▸ **Requirement**
Starting at the line that has "Find the location of a" and stopping after the line that has "y-tick-label: 4,00 is", write out the listing again with "particular element" changed to "specific element" and everything else left as it is.

▸ **Given entries**
################

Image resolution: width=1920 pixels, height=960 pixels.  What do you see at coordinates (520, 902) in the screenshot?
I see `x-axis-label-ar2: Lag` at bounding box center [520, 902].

################

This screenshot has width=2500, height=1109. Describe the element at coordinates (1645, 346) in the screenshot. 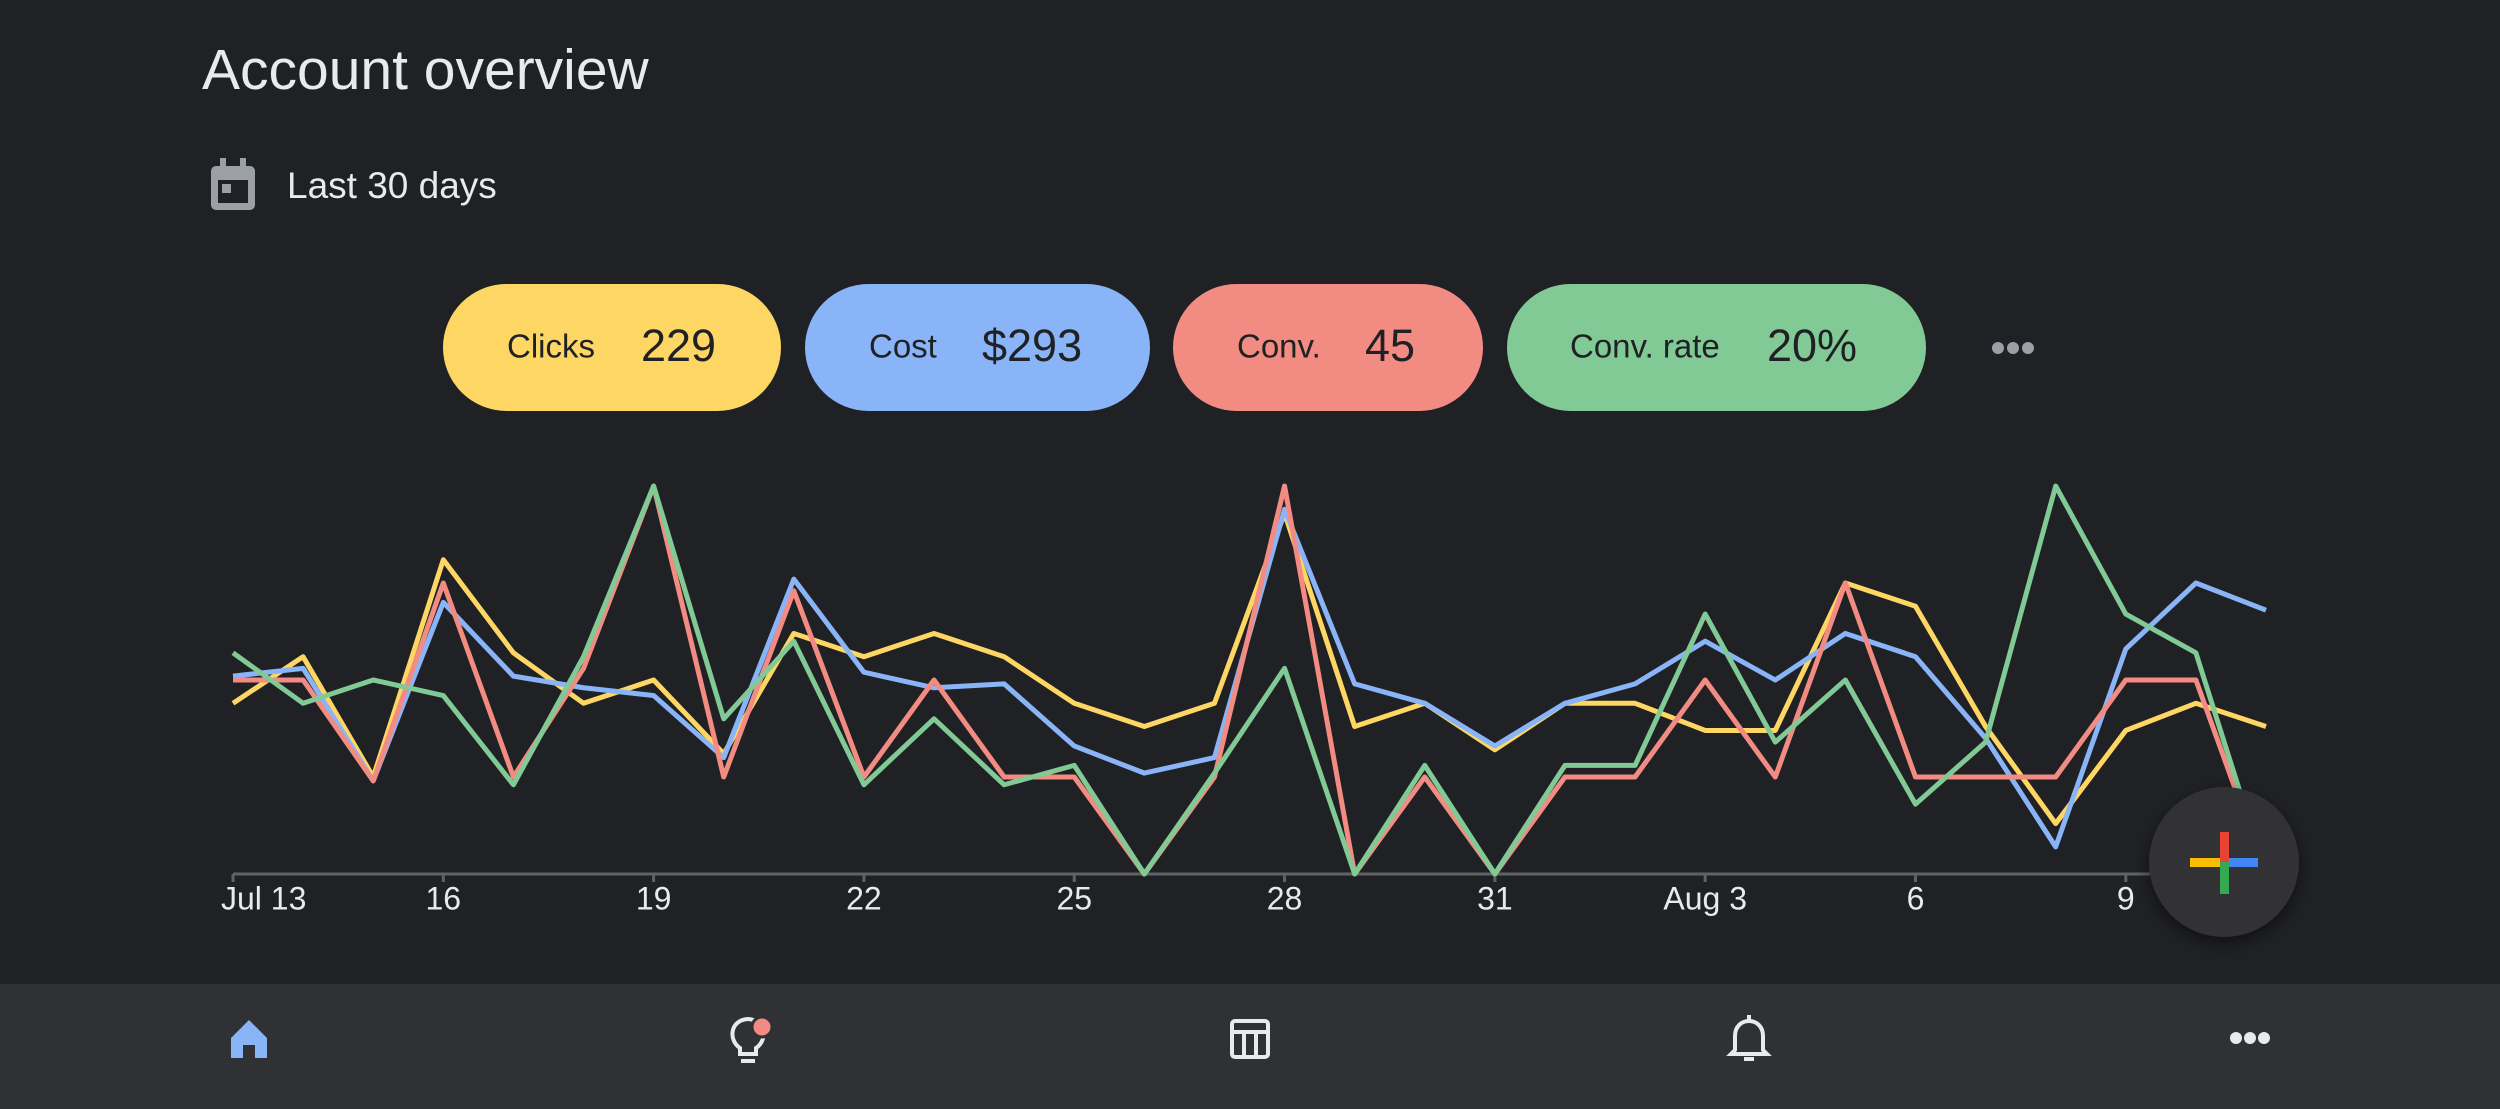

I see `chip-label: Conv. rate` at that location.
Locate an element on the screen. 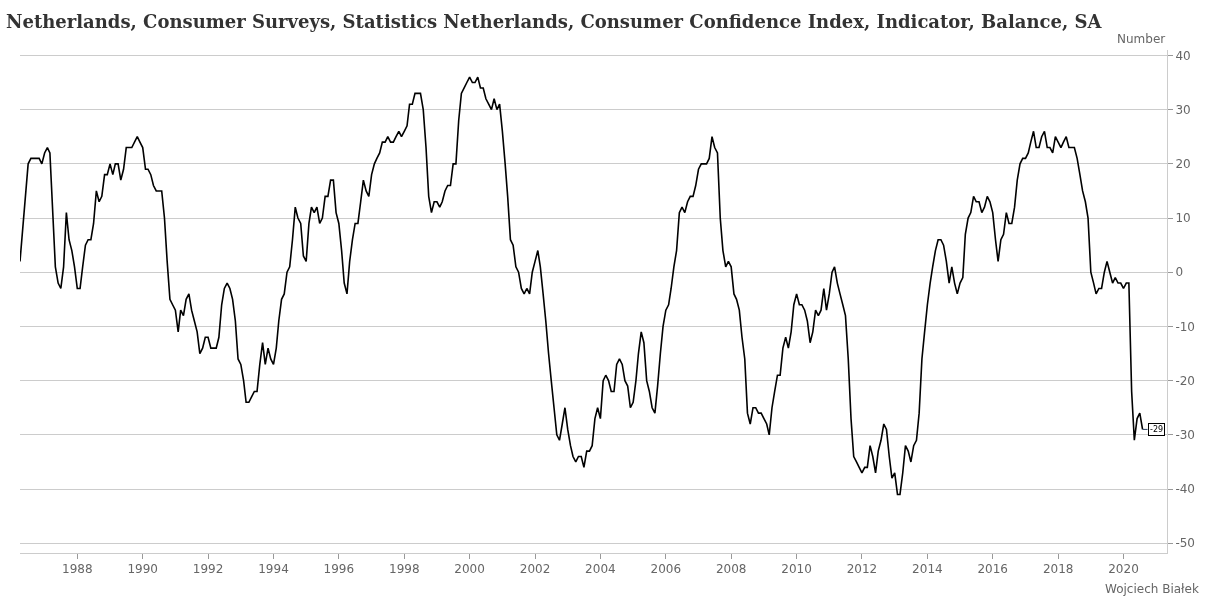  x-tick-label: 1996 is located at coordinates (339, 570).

################

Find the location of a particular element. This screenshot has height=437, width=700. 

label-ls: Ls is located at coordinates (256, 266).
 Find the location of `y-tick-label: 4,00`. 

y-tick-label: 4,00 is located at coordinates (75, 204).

################

▸ **Response for this exercise**
Find the location of a specific element. This screenshot has height=437, width=700. 

label-ls: Ls is located at coordinates (256, 266).
 Find the location of `y-tick-label: 4,00`. 

y-tick-label: 4,00 is located at coordinates (75, 204).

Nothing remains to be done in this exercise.